“Data-Driven Thinking” is written by members of the media community and contains fresh ideas on the digital revolution in media.
Why was person-level measurement important?
Much of the value of digital advertising historically has been associated with its ability to be more finely measurable than traditional broadcast media such as print or linear TV. Device-level tracking data enabled deterministic, bottoms-up measurement for the first time. Bottoms-up measurement offers marketers more detail than traditional top-down aggregate approaches such as media mix modeling. The focus of innovation, as a result, has been on the data set – associating devices with people through device graphs to deliver increasingly accurate deterministic measurement at the person-level. This focus on the data set has come at the expense of measurement methodology, which is often ignored or left at “default settings” in a platform or media plan.
But has bottoms-up measurement ever been purely deterministic? Of course not. All advertising measurement is probabilistic. The differences between statistical models such as Shapley Regression or Random Forest used by attribution or brand lift platforms is far more important – in terms of how uncertainty is measured – than whether the bottoms-up data set is actually at an individual person level or, for example, at the level of cohorts comprised of multiple individuals.
It’s important to recall the specific advantage of bottoms-up digital advertising measurement: With the granular data sets yielded by digital, it can be easier to identify the causal drivers of ad effectiveness. However, the data set doesn’t need to be person-level to achieve this. A large set of groups of individuals (e.g., thousands of ZIP+fours) can still yield enough variance in combinations of drivers for a measurement model to parse the incremental impact of each driver, thus overcoming what is known as multicollinearity.
What’s next? Micro cohorts.
Enter micro cohorts. Micro cohorts are small groups of people, such as a household, a small geographical area or any collection of up to a few hundred people, that are measured as a privacy-safe surrogate for the underlying individuals. In cross-channel measurement with no unifying 1:1 identifier, you don’t know which individuals were exposed to a campaign, but you can determine the exposure probability of each micro cohort, along with other demographic and behavioral data at the micro cohort level.

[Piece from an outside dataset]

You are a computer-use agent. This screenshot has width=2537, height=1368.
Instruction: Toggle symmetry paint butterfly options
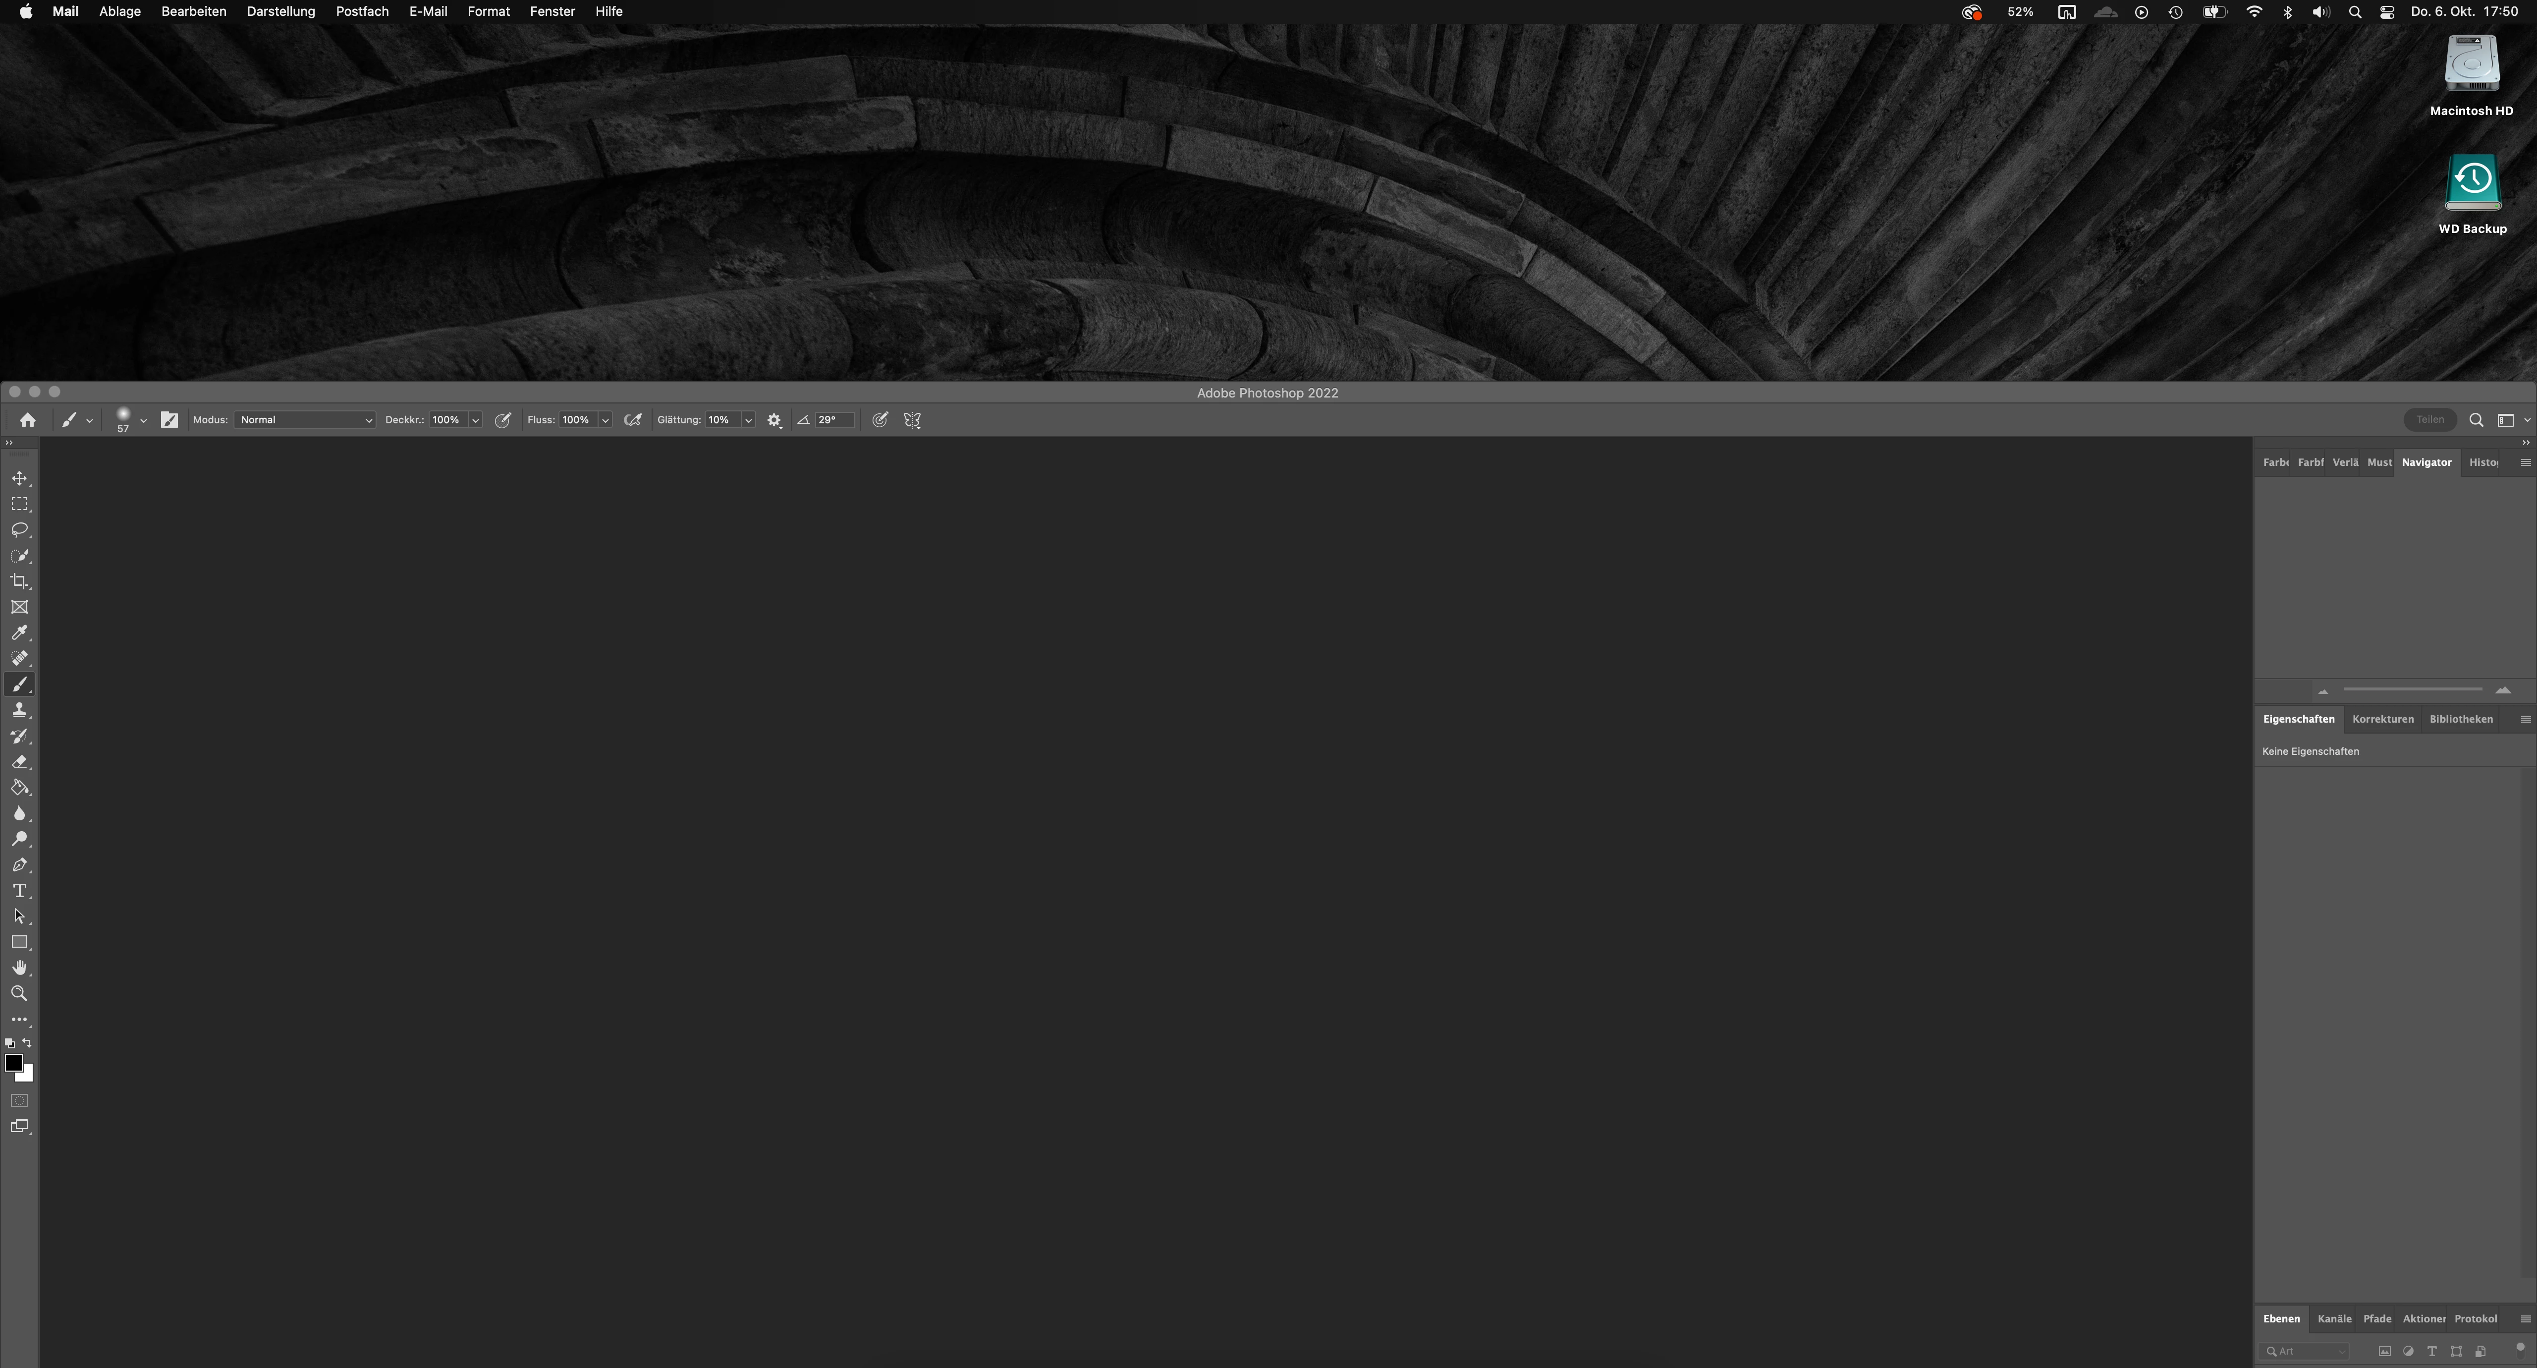pos(912,421)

Since there can be thousands or tens of thousands of micro cohorts in a data set, bottoms-up approaches to measurement can be ported over to a micro cohort-level data set, with a small post-hoc adjustment to results to account for the probability of exposure.

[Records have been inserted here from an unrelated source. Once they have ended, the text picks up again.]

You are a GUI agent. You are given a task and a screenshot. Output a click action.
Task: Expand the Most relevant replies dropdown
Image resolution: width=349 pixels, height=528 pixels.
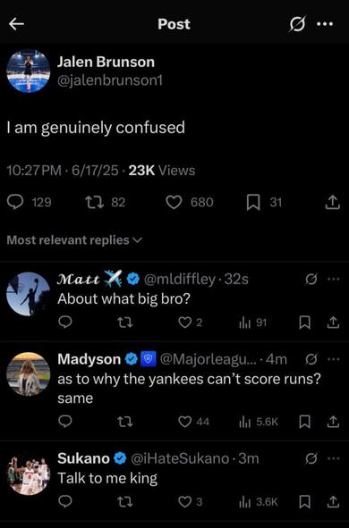[x=74, y=239]
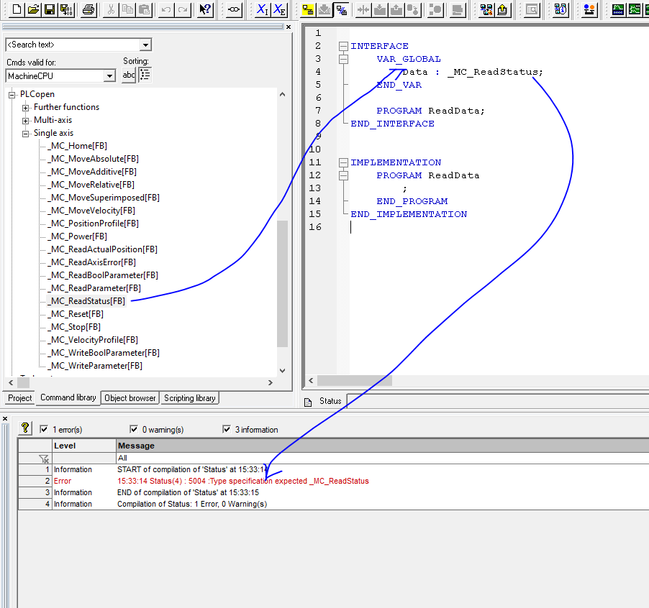This screenshot has width=649, height=608.
Task: Open the Scripting library tab
Action: 189,398
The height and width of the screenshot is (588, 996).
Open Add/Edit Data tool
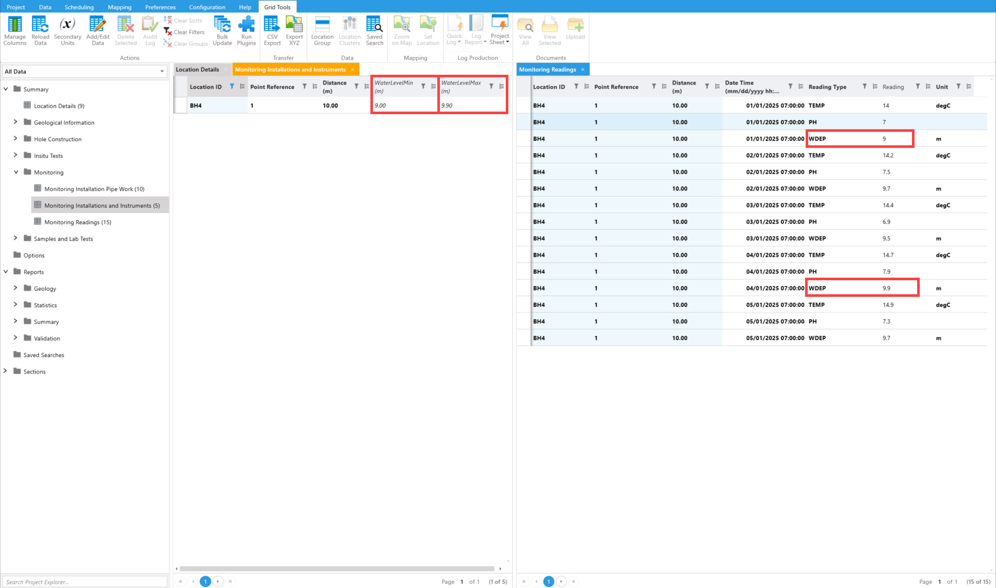tap(98, 30)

Concerned about incrementality and ensuring that your driver analysis shows causal impact and not just correlations? Measuring incrementality is no different with micro cohorts than with person-level tracking. Media buying platforms can create hold-out groups at the micro-cohort level to conduct randomized controlled experiments. If hold-outs aren’t possible, a sufficiently large set of micro cohorts within a campaign can be analyzed for causal drivers using econometric innovations in recent years known as Causal Machine Learning.

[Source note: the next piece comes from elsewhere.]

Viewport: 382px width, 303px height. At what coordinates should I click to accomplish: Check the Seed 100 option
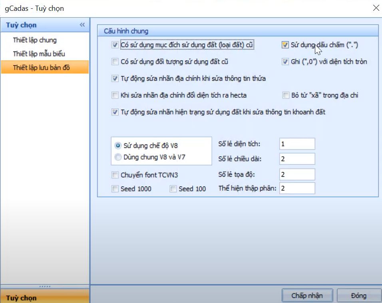tap(173, 189)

Does the need for an exposure probability adjustment render the results less accurate? No. In fact, the gold standard for incrementality measurement – the Ghost Ads methodology introduced by Google – relies upon adjustment of results to account for exposure probability when used in programmatic platforms. This variation of Ghost Ads, known as Predicted Ghost Ads, accounts for the fact that users in a treatment group may win a DSP auction, but lose the exchange or header auction and not be exposed to an ad.
Micro cohort-level measurement is attractive in several other ways as well. Non-reliance on 1:1 identifiers such as hashed emails and device IDs mitigates the user-level contamination of test and control groups that comes as more and more users become unidentifiable and fewer impressions are able to be tracked. Also, with only about 10% of internet traffic logged in, micro cohorts offer an approach to cover an entire digital media plan. Lastly, brands can still use person-level first-party data (or opted in second- and third-party data) to validate and calibrate micro cohort-level models.
Innovation is already happening
So, what are some companies innovating in micro cohort measurement?
Clean Rooms from Google, LiveRamp, InfoSum and Habu: Marketers cannot access user-level data via clean rooms; they protect user privacy by aggregating output into groupings. Google ADH, for example, enforces a query threshold of 50 users. Therefore, exporting data from clean rooms into a custom or cross-platform measurement model will by definition require the inclusion of micro cohorts with associated exposure probabilities.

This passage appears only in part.